初めの男の「見る」は、物乞いの習慣的な目つきです。使徒らの目には「神の愛と憐れみ」が込められた目つきです。そして見返す男の目つきには変化が見られます。不安の中にもこの人が与えてくれるものへの、新しい期待感がそこに輝き始めたしるしです。

ペトロの返事に男のいつもの願いは殺がれました。しかし「わたしが持てるものを」の言葉の力に、彼は身も心もひかれ、差し伸べられた使徒の手を握ると、たちまちそこに奇蹟が起こりました。足は癒され立ち上がり、欣喜雀躍する様は、周囲の人々を驚かせました。しかし、最大の奇蹟はなんと言っても、彼が神を賛美するその様を見たことにあります。

この奇蹟の源は「イエス・キリストの名」の力にあります。「名は体を顕わす」とあります。「名」は正体(実体)を紹介し、啓示するものとも言われます。エルサレム神殿を建立したソロモンは言いました。「天も天の天もあなたをお納めすることはできません。この神殿など相応しくありません。しかし、神の名をとどめる所、祈る所はこの宮のほかありません」。(列王上8:27−29)と。嘗て三度イエスを否認し、侮改めて使徒とされたぺトロの信仰巡礼は、聖なる赦しの神を心中確かに持するところがありました。「わたしが持っているもの」の言には、体験を通しての権威が籠もるものです。真実なぺテロの信仰告白と宣教への迫力に、心打たれるものがあります。

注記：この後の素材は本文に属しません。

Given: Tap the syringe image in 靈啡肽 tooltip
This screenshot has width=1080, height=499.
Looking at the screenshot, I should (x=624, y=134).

この奇蹟は「たちまち」(9)起こりました。わたしたちの心の悩み、思い煩いは複雑怪奇です。しかし聖霊なる力が働く時、あらゆる人間の疑問詞は「たちまち」一挙に雲散霧消します。「あるものの胸に宿りしその目より、輝きわたる天地(あめつち)の色」との歌が添えられた年賀状を手にした内村鑑三は、これを今年第一等の年賀状と称しました。「イエス・キリストの名」が持つ無限大の神の力こそ、奇蹟の源であります。その

「名」を「我持てり」と言い切ったぺトロの信仰にあやかりたいものです。

これから踏み出す「教会の半年」を通して、ぺトロが取り戻し、持ち続けたこの信仰を、御一緒に追い求めて行きたいと願って已みません。